§ Task to complete: Convert the records between the lines holding "Vote for れいわ新選組" and "Viewport: 727px width, 1568px height.", inclusive, into a Markdown table with the columns Row and Line, one row per line and blank lines skipped.

§ Source material:
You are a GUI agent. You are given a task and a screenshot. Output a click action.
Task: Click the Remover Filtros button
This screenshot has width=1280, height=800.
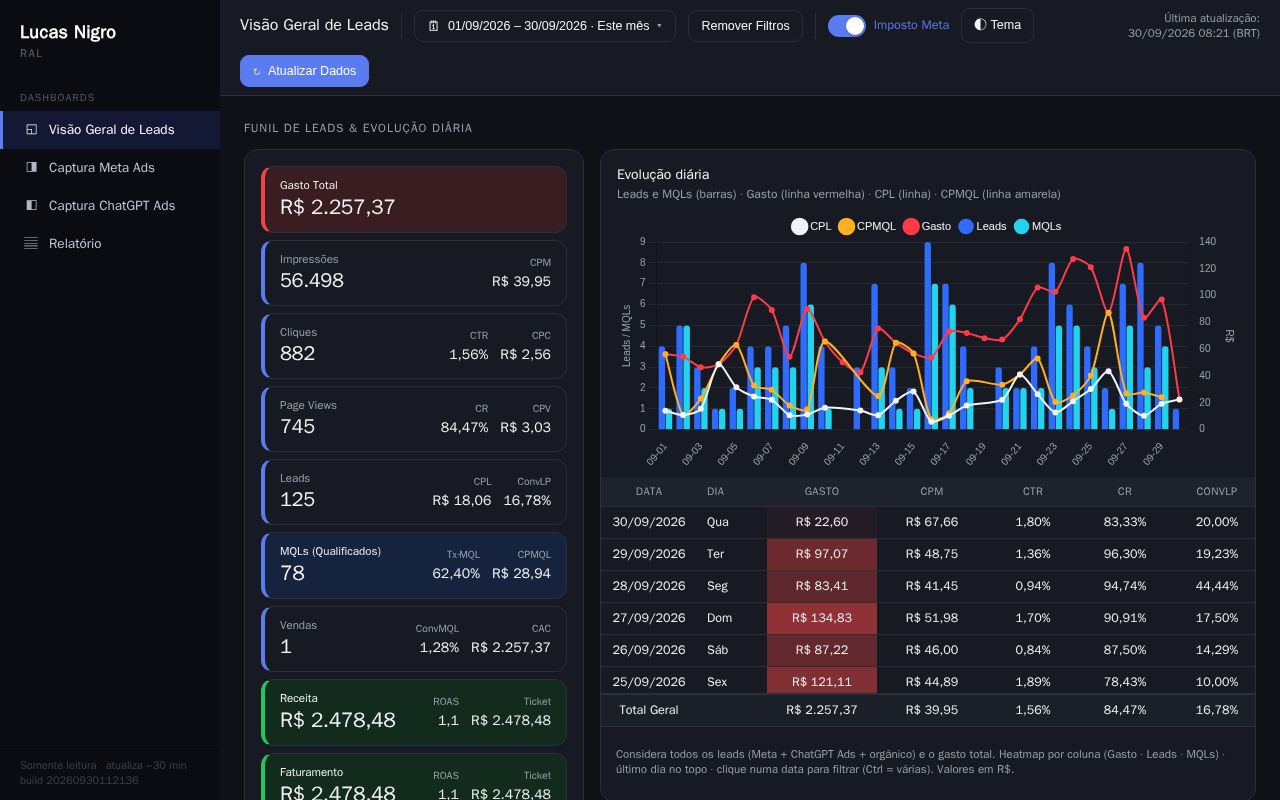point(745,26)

--

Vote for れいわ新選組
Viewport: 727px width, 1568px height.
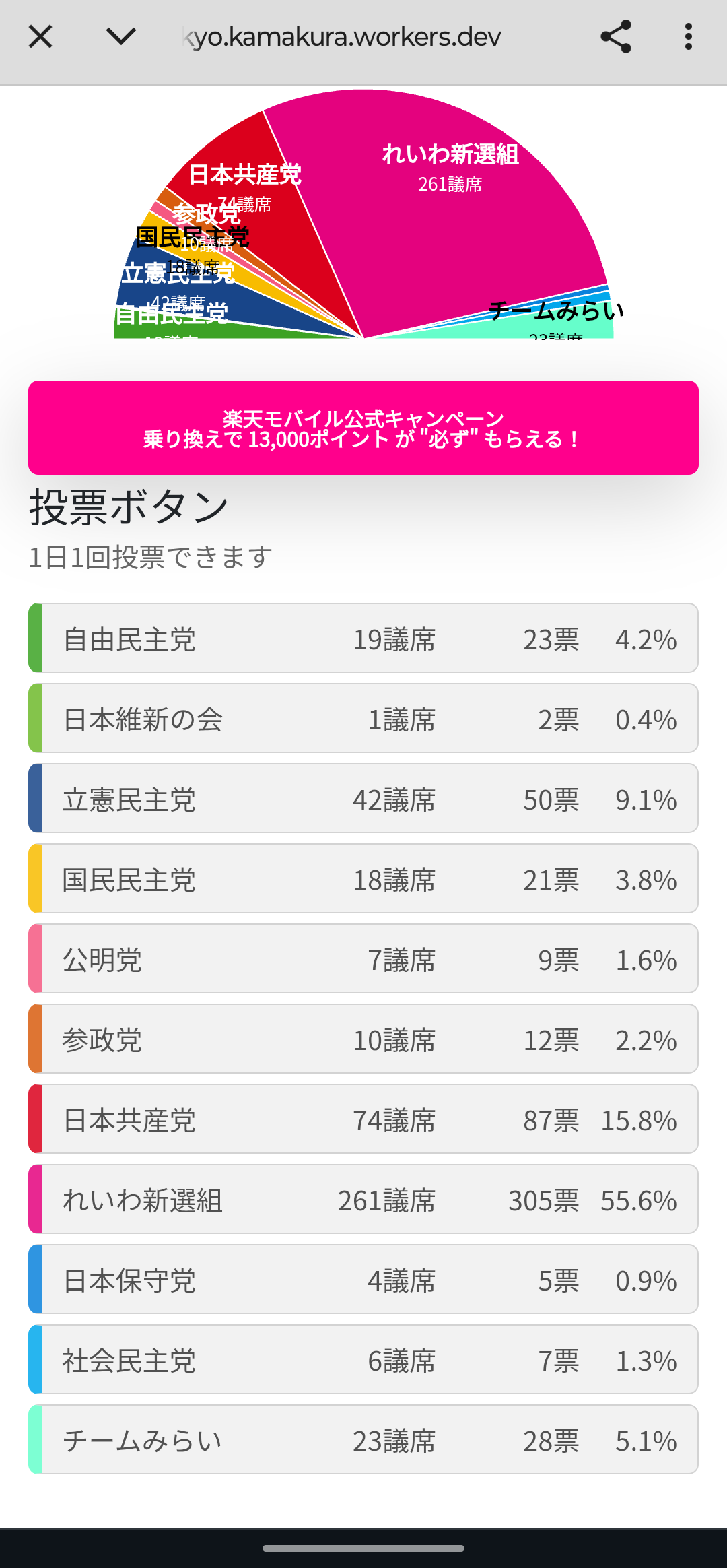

...

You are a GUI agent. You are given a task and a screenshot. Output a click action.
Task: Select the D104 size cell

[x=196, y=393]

§ In response:
| Row | Line |
|---|---|
| 1 | Vote for れいわ新選組 |
| 2 | Viewport: 727px width, 1568px height. |